"""
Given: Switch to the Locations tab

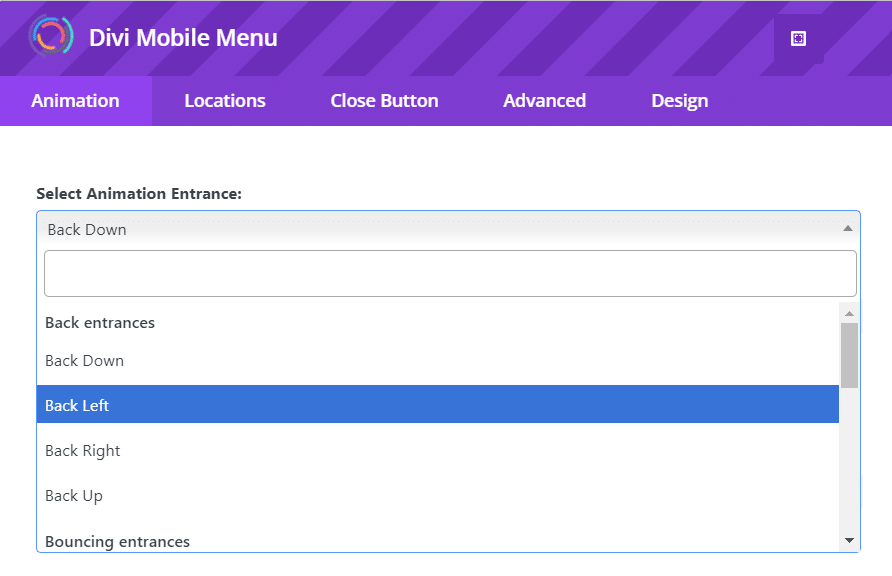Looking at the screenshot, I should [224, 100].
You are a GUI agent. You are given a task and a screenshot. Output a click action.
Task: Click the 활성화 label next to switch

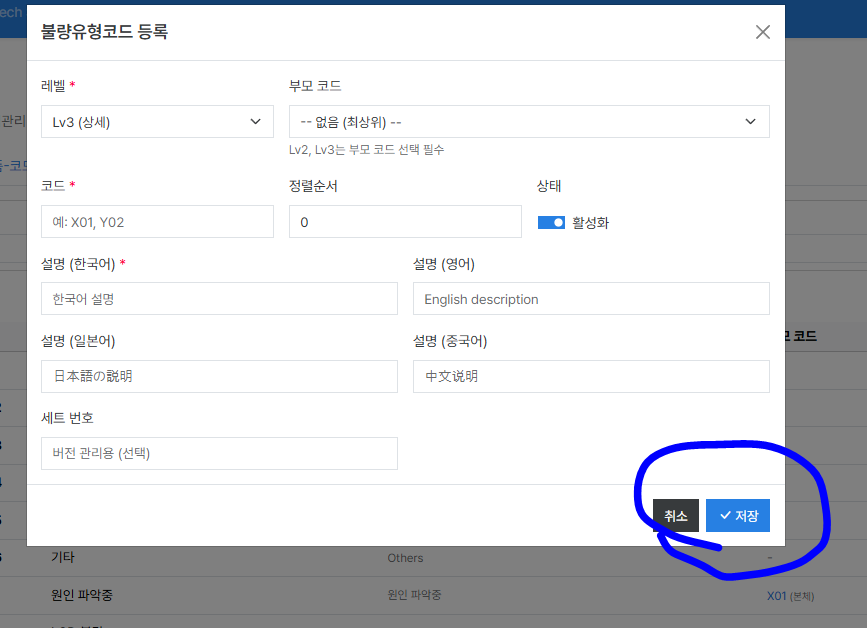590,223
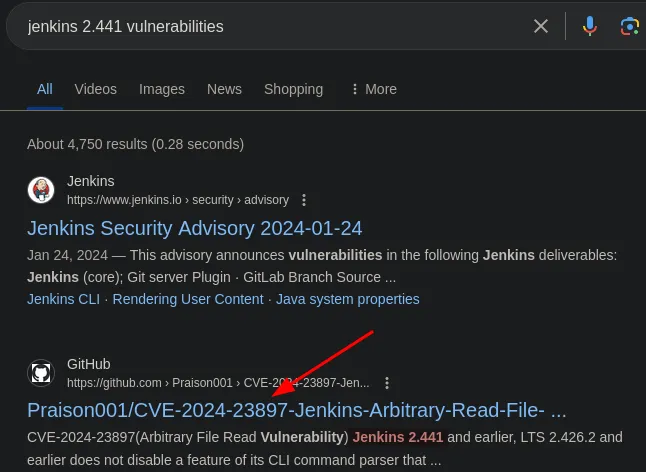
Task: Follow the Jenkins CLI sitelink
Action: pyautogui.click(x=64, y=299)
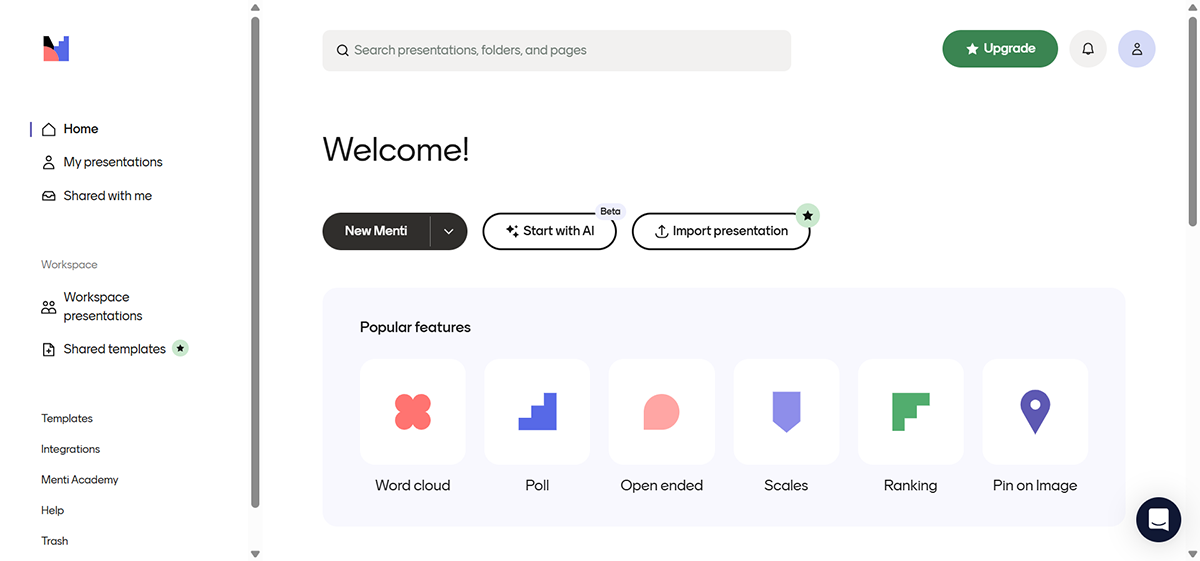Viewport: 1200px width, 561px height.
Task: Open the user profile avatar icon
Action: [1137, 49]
"""
- **What you need to do**:
Print the material above exactly, skipping its images.

- **Solution to the exercise**:
Given: Switch to the Locations tab

Looking at the screenshot, I should [224, 100].
You are a GUI agent. You are given a task and a screenshot. Output a click action.
Task: Click the 활성화 label next to switch

590,223
Task: Follow the Jenkins CLI sitelink
Action: pyautogui.click(x=64, y=299)
Viewport: 1200px width, 561px height.
Task: Open the user profile avatar icon
Action: [1137, 49]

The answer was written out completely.